Acres and acres of lawn - nowhere to blend in
Recently, the hallowed sanctuary of our fair town was invaded, quite boldly, by one Ursus americanus – an American Black Bear. In the early morning hours, amongst the picket fences and play equipment, frolicked a living, breathing reminder that against all rumors to the contrary, wildlife still exists in our little part of the world, however extensive the landscaping.
My first reaction to these pictures was one of marked surprise. I was under the impression that registration procedures for modern wildlife required them to sign a standard legal document clearly stipulating the parameters of their habitats. Obviously, this bear had not read the paper carefully – a common mistake amongst quadrupeds. Incongruous in this place of mown lawns and the occasional bird feeder, he had no idea that he had wandered into the territory of Homo sapiens suburbanensis. Had he taken the time to read the fine print he might have been better prepared for an encounter with a species that takes the phrase, “a place for everything and everything in its place” very seriously. I have included passages from this contract here in order that you may print it out and carefully distribute to rogue wildlife confused about their place in our well ordered and civilized society. Document follows:

Read the fine print
Homo sapiens suburbanensis views the world in terms of “sections” or “cubicles”, and consequently will only share its territory in planned areas of “wildlife conservation.” If you fall under the category of “wildlife” (i.e. you have fur, four legs, and/or an exceptionally pungent body odor), it is politely suggested that you firmly remain in such areas, paying close attention to marked trails and paths designed for the adventurous suburbanensis to observe you in your semi-natural environment. Should an encounter occur, accepted behavior may include, but is not limited to, adorable head tilts, grazing, contented grunting or eating berries.
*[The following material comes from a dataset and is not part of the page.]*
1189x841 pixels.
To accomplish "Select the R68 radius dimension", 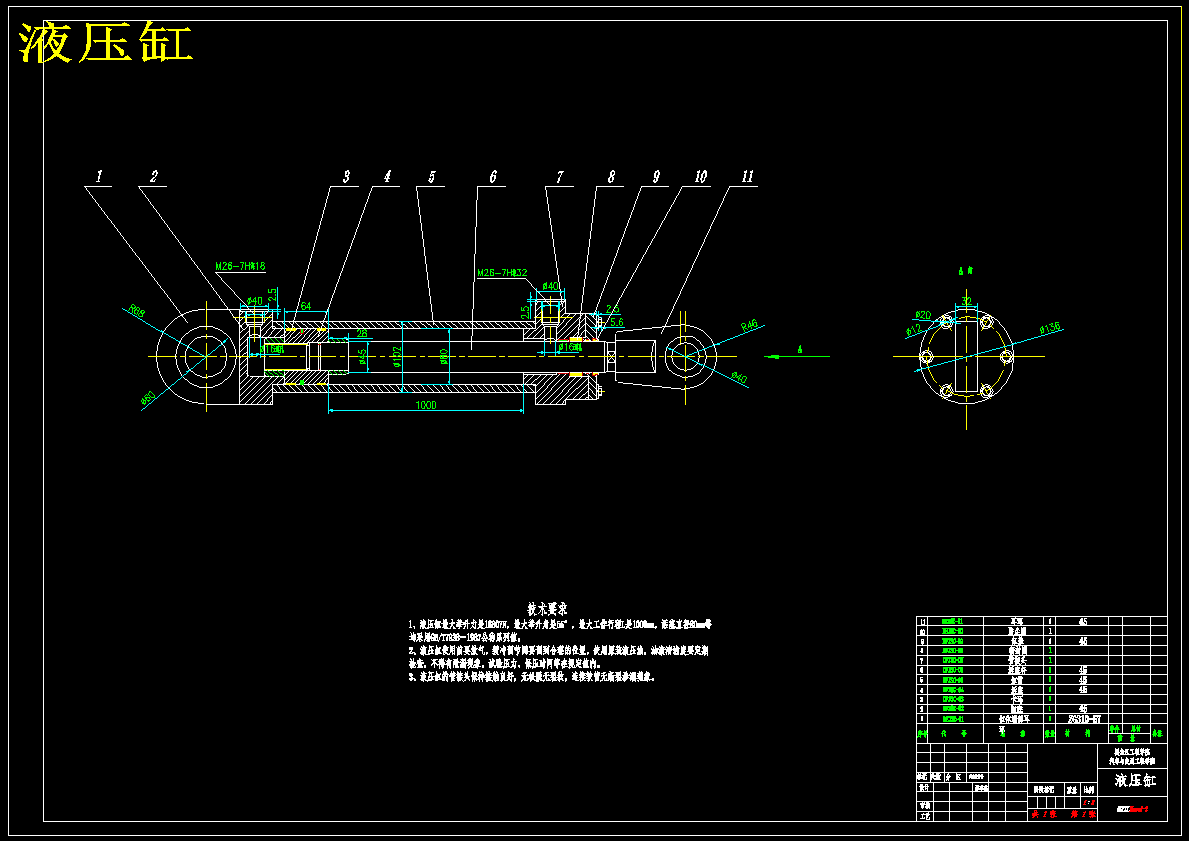I will [x=136, y=310].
If any part of your body contains claws or teeth which could be described as “long” or “razor sharp”, or your standing posture exceeds acceptable standards as highlighted in Section 2.34 of the 2010 League of Academic Mammalian Encounters (L.A.M.E.) Act, meetings should be so brief as to merely provide suburbanensis with photographic documentation for their Facebook accounts. However, if any part of you has been termed “cute” in the past by another species besides your own, and Section 2.34 does not apply, an accepted encounter range of six feet is recommended within conservation areas only.
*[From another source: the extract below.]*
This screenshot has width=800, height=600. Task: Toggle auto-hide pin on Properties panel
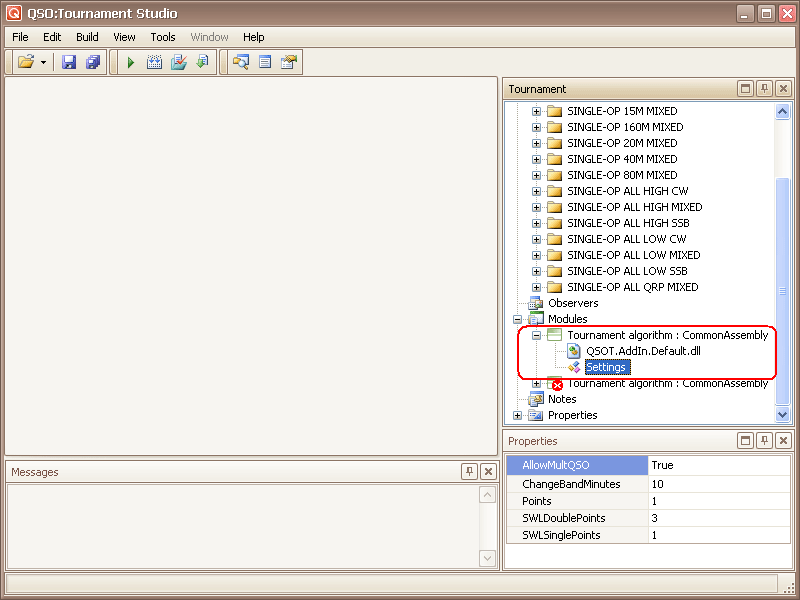pos(764,441)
During this encounter period, or “interspecies dialogue”, you are strongly encouraged to appear clean and to avoid digestive evacuation processes that could give suburbanensisSuburbanensis is a highly microbe-phobic species and even after a non-contact dialogue period may wipe its hands with a gel-like fluid, the fumes of which may inflame your nose and throat. Do not display irritation, as suburbanensis is extremely sensitive to confrontation and often in a “stressed-out” state of nervous exhaustion, having come into the conservation area to “commune” with semi-natural nature. Should suburbanensis show signs of agitation and/or panic (i.e. involuntary clutching of its iPhone or removal of iPod ear buds), it is important to remain calm and remember the following facts on this species:
In almost all cases, Homo sapiens suburbanensis cannot run faster than you, and is easily frightened by eye contact or strong odors not masked by a Yankee candle. They understand this instinctively and a discreet squirt from your scent glands will often dissuade them from seeking further commune with you.
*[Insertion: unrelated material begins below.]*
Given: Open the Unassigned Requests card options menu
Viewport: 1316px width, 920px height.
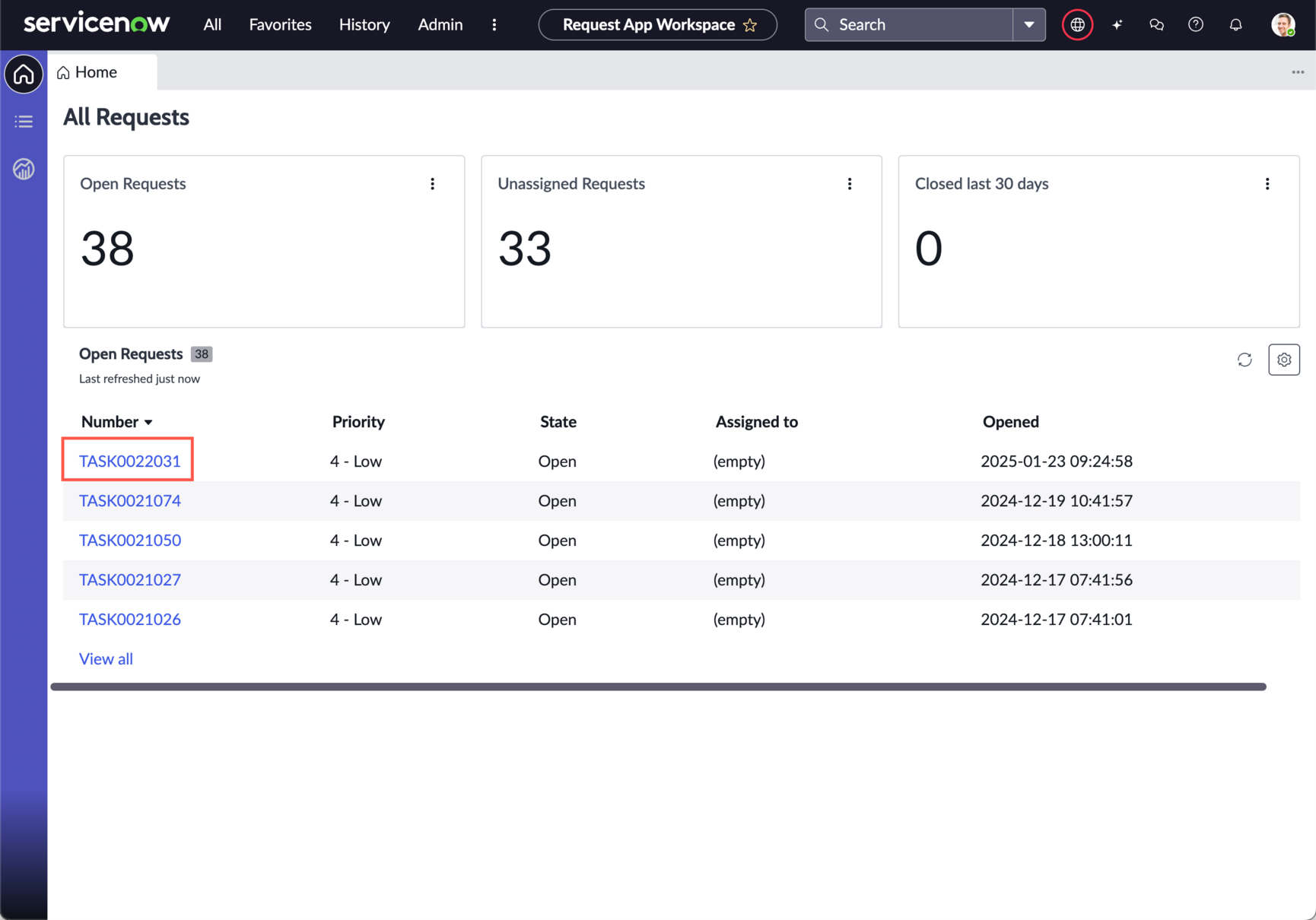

Maybe he's looking for a Pampered Chef party.
Homo sapiens suburbanensis has been taught at an early age that all creatures not of their own subspecies are covered with a heretofore unspecified substance loosely termed “germs”. They will avoid any physical contact for this reason – particularly those between 30 and 45 years of age.
Homo sapiens suburbanensis spends much of its life feeling in control of natural environments. Should an encounter with you convince it that this precarious universal order is threatened; it is very possible that conservation areas may be closed for an unspecified amount of time while the situation is evaluated by local government. It is by no means certain that areas will be reinstated, so wildlife is encouraged to avoid these unfortunate encounters at all costs.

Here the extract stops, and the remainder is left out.